Building Effective Communication Skills - For Couples
Effective communication is the foundation on which any healthy relationship is built. In this email, we will discuss Active Listening and “I” Statements, and the role each plays in your therapy. We have also included an easy listening exercise you can try with your partner.
Active Listening
Listening to your partner is one of the best ways to build trust in a relationship.
To actively listen is to place your full attention on the person speaking. As your partner expresses their feelings, you may feel the urge to reply or justify your side of the argument. Do your best to listen to what they are actually saying, and try to see things from their perspective, instead of using that time to pre-build your replies in your head.
Even setting aside a few minutes a week to actively listen can make an enormous impact on your relationship. Listening fosters empathy and understanding, and creates a safe space where you can both communicate honestly and effectively.
Using “I” Statements
When used appropriately, “I” statements can be an excellent way to present your thoughts and feelings to your partner.
One of the most important aspects of “I” statements is that you are taking ownership of what you are saying. You are not blaming others, or bringing others’ opinions, and social pressures, into the conversation. Everything you say comes from your own heart and mind.
Here are some ways to use “I” statements in your conversations:
Rather than ‘Things are awful right now’, try ‘I am feeling this way about this situation.’
Rather than ‘We need to talk about this’, say ‘I would like to address a particular concern with you’.

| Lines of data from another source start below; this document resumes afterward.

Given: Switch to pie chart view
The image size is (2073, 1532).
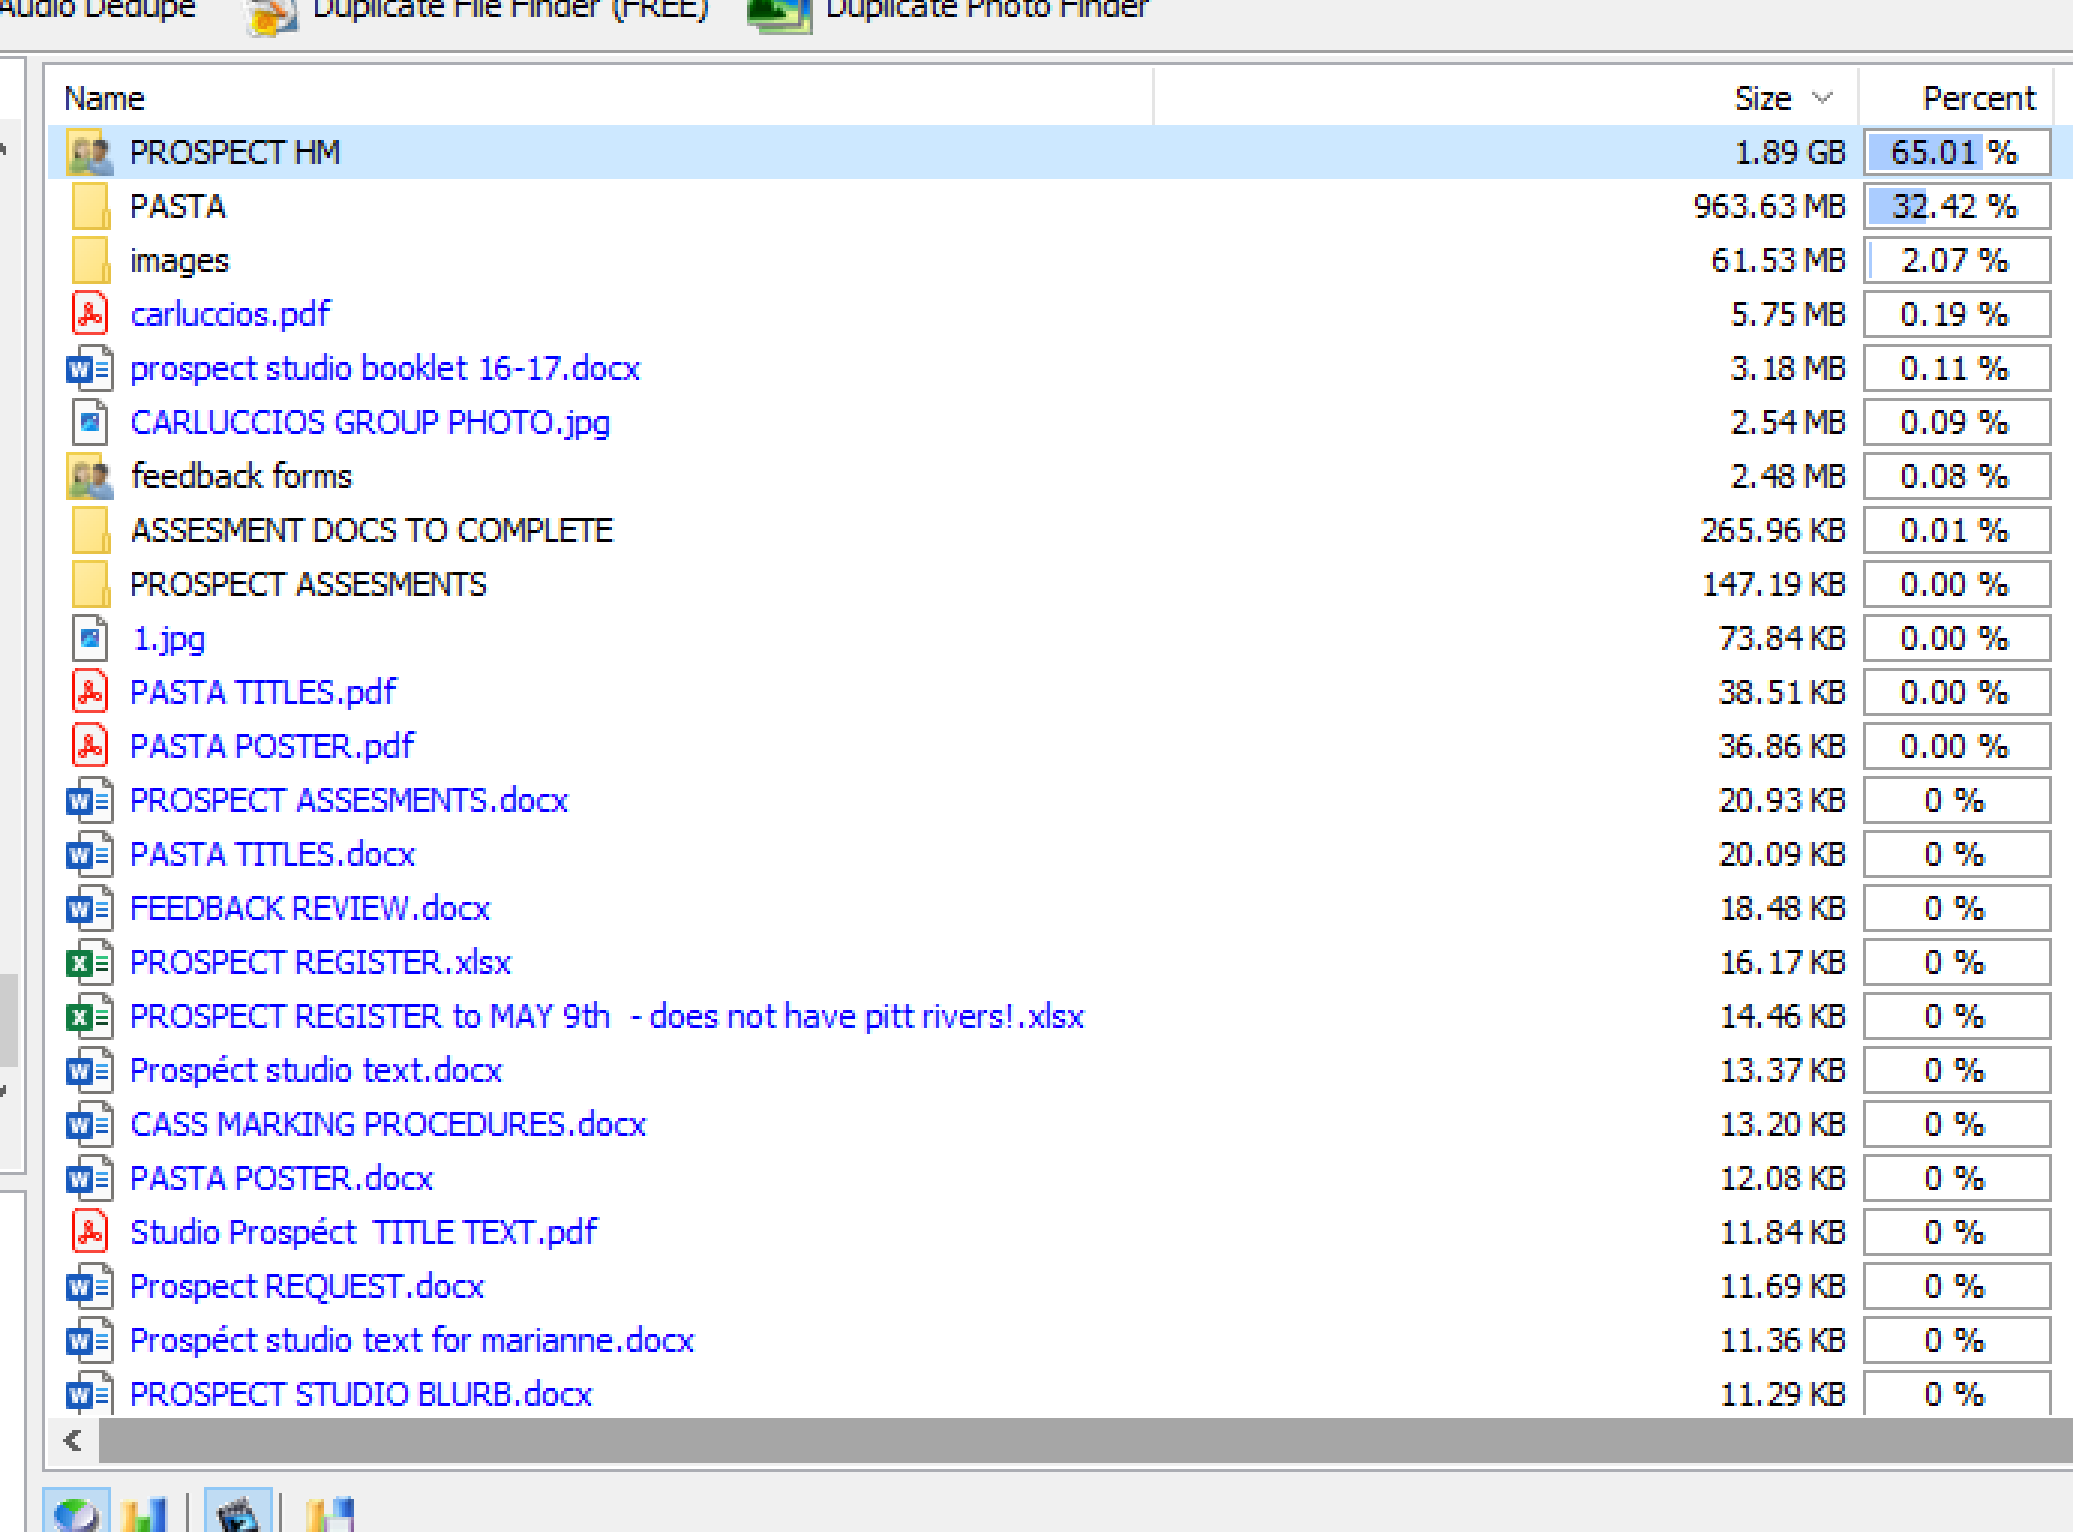Looking at the screenshot, I should tap(75, 1514).

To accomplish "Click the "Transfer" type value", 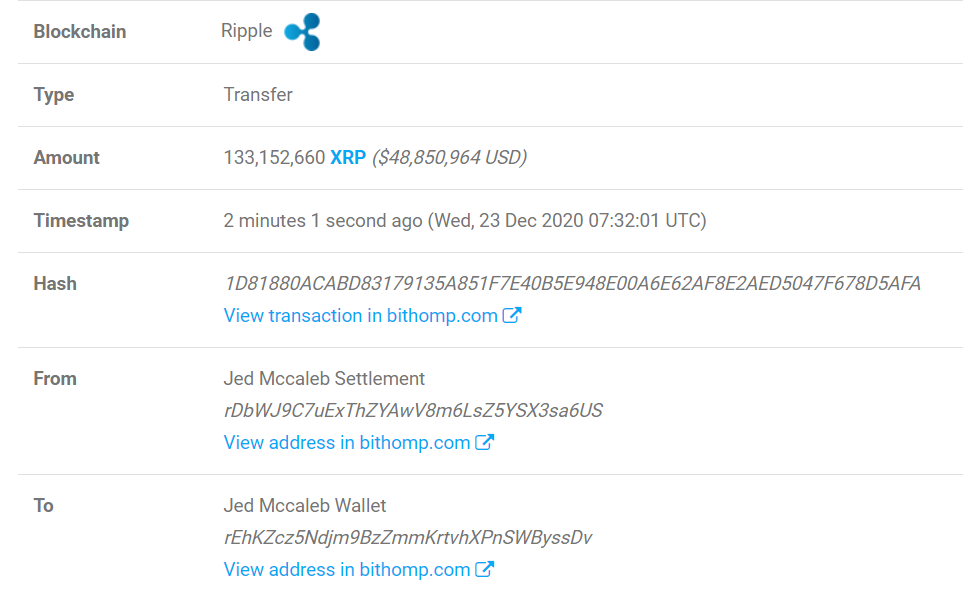I will pyautogui.click(x=258, y=95).
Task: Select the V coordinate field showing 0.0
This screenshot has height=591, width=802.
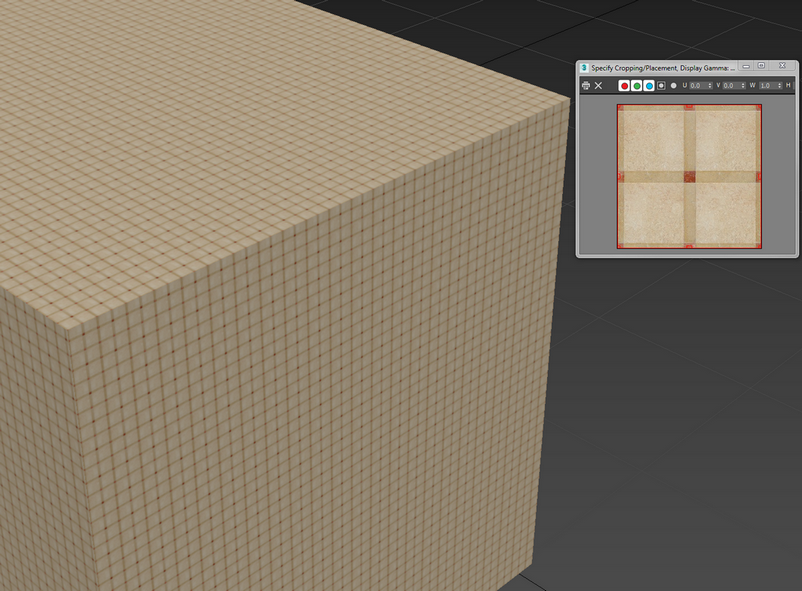Action: click(x=728, y=86)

Rather than ‘You’re not giving me what I need to be happy’, rephrase your request as ‘I need your response to feel heard and appreciated’.
There are, however, circumstances in which an “I” statement may not be appropriate, such as when discussing your partner’s needs or your needs as a couple. Please speak with a couples therapist if you have any questions regarding when and where “I” statements work best.
A Couples Exercise to Try
Find a quiet, private space where you feel physically and emotionally comfortable. It can be a bedroom, a living room, or even across the kitchen table.

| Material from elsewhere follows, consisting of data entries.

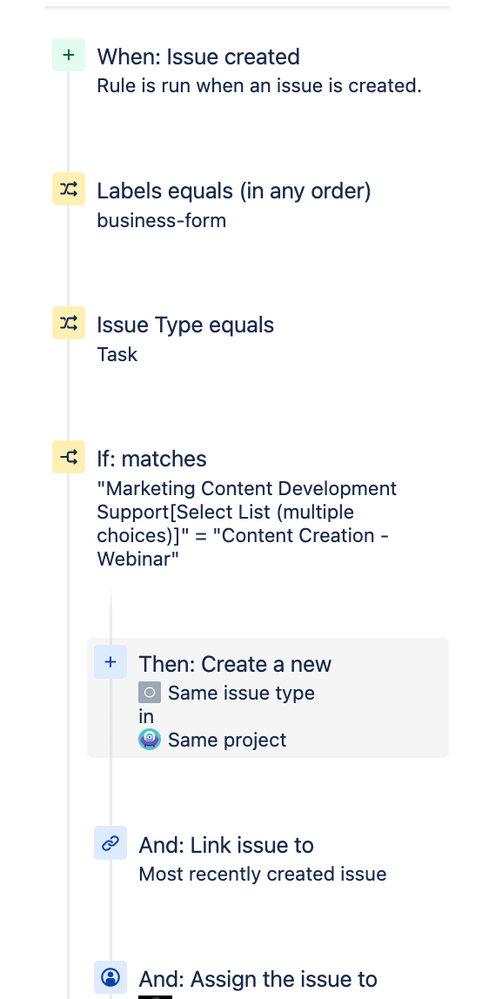482x999 pixels.
Task: Select the Issue Type equals condition icon
Action: [x=68, y=323]
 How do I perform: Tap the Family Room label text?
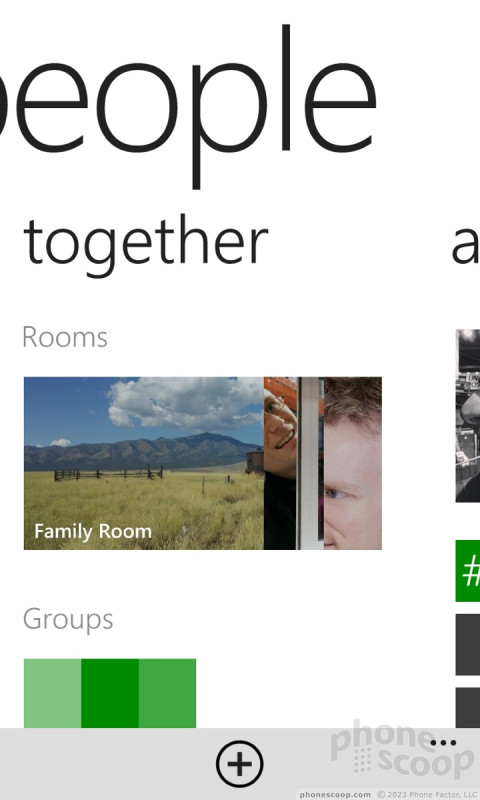pos(93,532)
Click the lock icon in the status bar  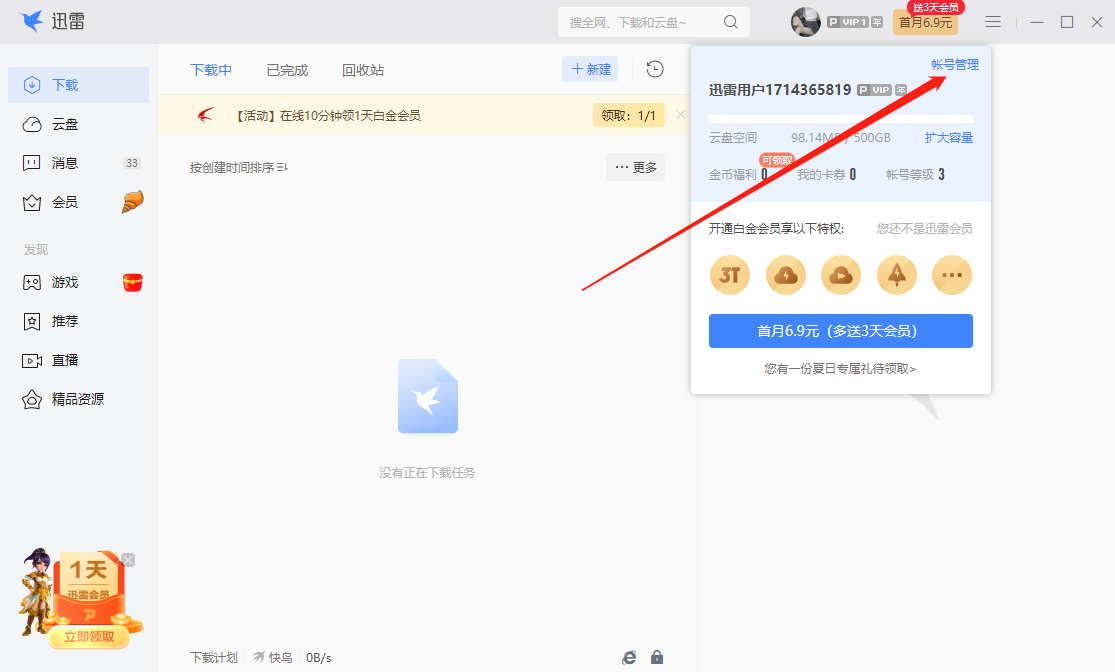point(657,657)
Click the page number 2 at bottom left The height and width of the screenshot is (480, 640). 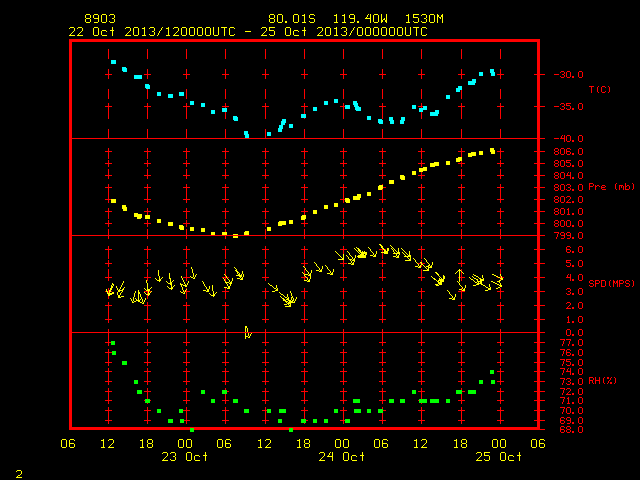click(19, 474)
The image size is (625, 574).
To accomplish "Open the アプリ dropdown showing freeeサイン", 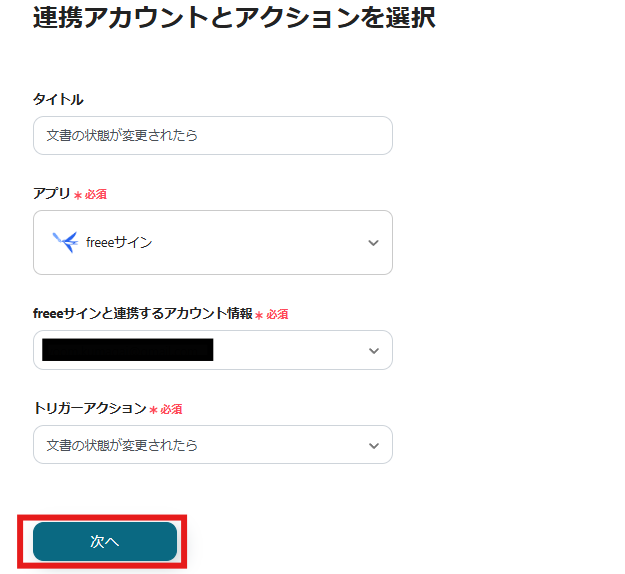I will (x=212, y=242).
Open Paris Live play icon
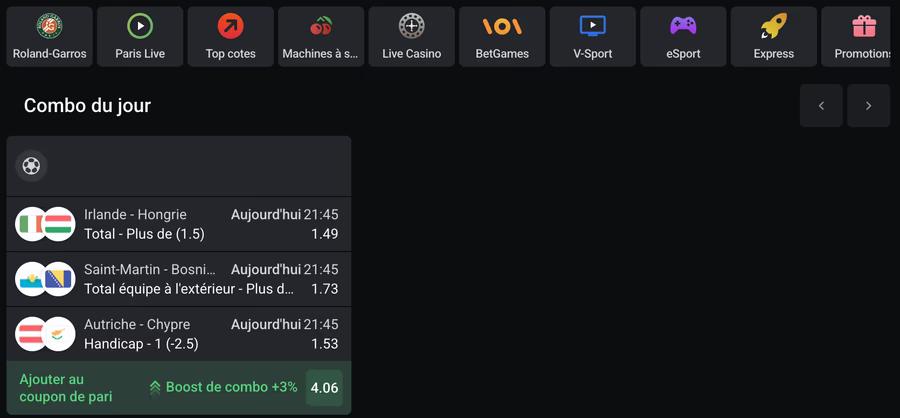 coord(139,26)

Silence your smartphones, turn off any screens, and remove any distractions from your safe space.
Set a timer and choose which partner will go first. Once the timer starts, one person speaks while the other actively listens. This means doing your best to maintain eye contact and remain present in the conversation.

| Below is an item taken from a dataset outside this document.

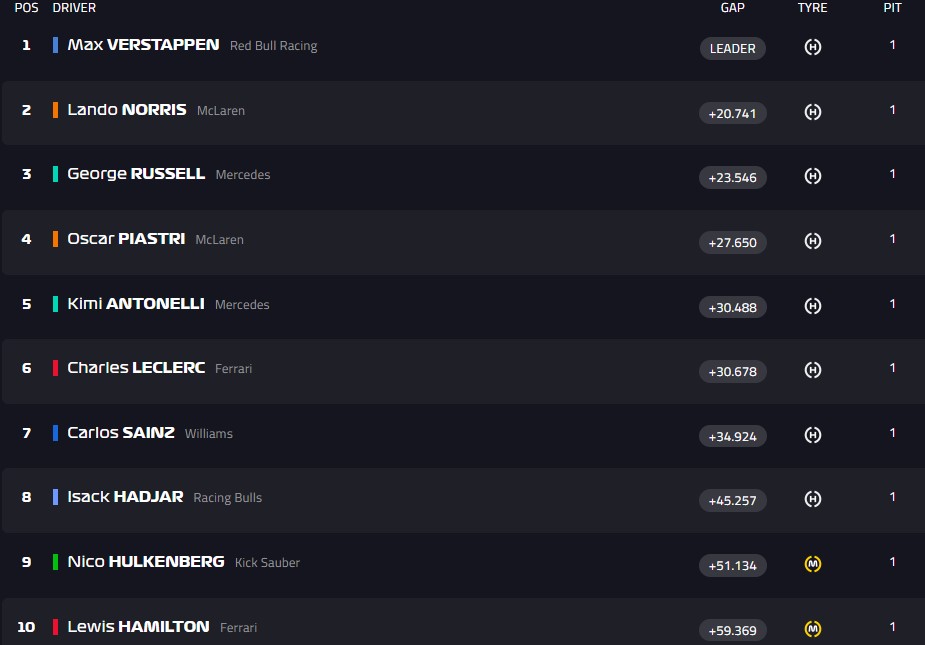Click Norris's hard tyre icon
Viewport: 925px width, 645px height.
click(813, 113)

When the timer is finished, allow your partner to finish their thought, and then reset the timer. Now it’s your turn to speak. Keep your topics focused on the concern at hand. Use “I” statements where appropriate, and do your best to avoid laying blame. Speak from the heart, and be honest.
When you have both had a chance to speak, you can reset the timer and continue, or take a break so you can each process everything on your own.
By making this exercise a part of your ongoing relationship, you may notice a visible difference in how you communicate, and begin to gain a better understanding of your partner’s needs - and your own.